Collective dynamics of self-propelled particles with variable speed

TL;DR

This paper introduces a minimal model of self-propelled particles with variable speed influenced by local polarization, revealing new correlation patterns and phase behaviors in collective motion systems.

Contribution

It analytically derives a continuous approximation for variable speed particles and uncovers novel phase-segregation phenomena near the transition to collective motion.

Findings

Variable speed induces inverse power-law correlation between speed and local polarization.

The model predicts a phase-segregated regime with static clusters and high-speed isolated particles.

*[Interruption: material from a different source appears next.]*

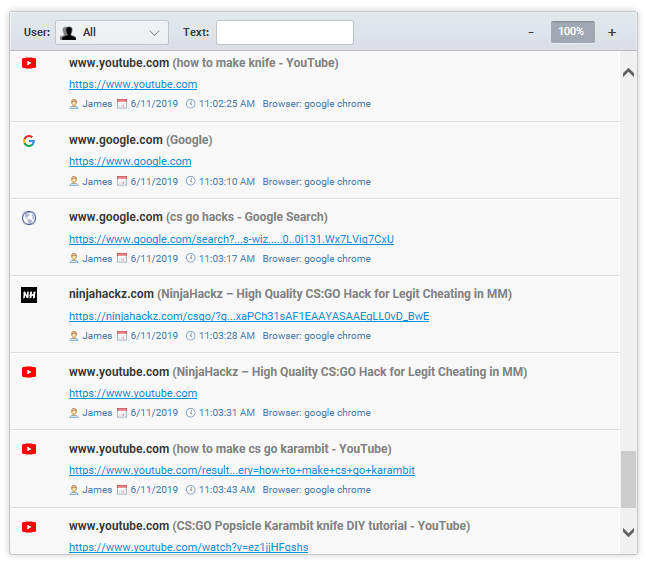Click the calendar icon in the 11:03:28 AM entry
Image resolution: width=647 pixels, height=565 pixels.
tap(123, 336)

The continuous approximation accurately describes the system near the transition.

Abstract

Understanding the organization of collective motion in biological systems is an ongoing challenge. In this Paper we consider a minimal model of self-propelled particles with variable speed. Inspired by experimental data from schooling fish, we introduce a power-law dependency of the speed of each particle on the degree of polarization order in its neighborhood. We derive analytically a coarse-grained continuous approximation for this model and find that, while the variable speed rule does not change the details of the ordering transition leading to collective motion, it induces an inverse power-law correlation between the speed or the local polarization order and the local density. Using numerical simulations, we verify the range of validity of this continuous description and explore regimes beyond it. We discover, in disordered states close to the transition, a phase-segregated regime where most particles cluster into almost static groups surrounded by isolated high-speed particles. We argue that the mechanism responsible for this regime could be present in a wide range of collective motion dynamics.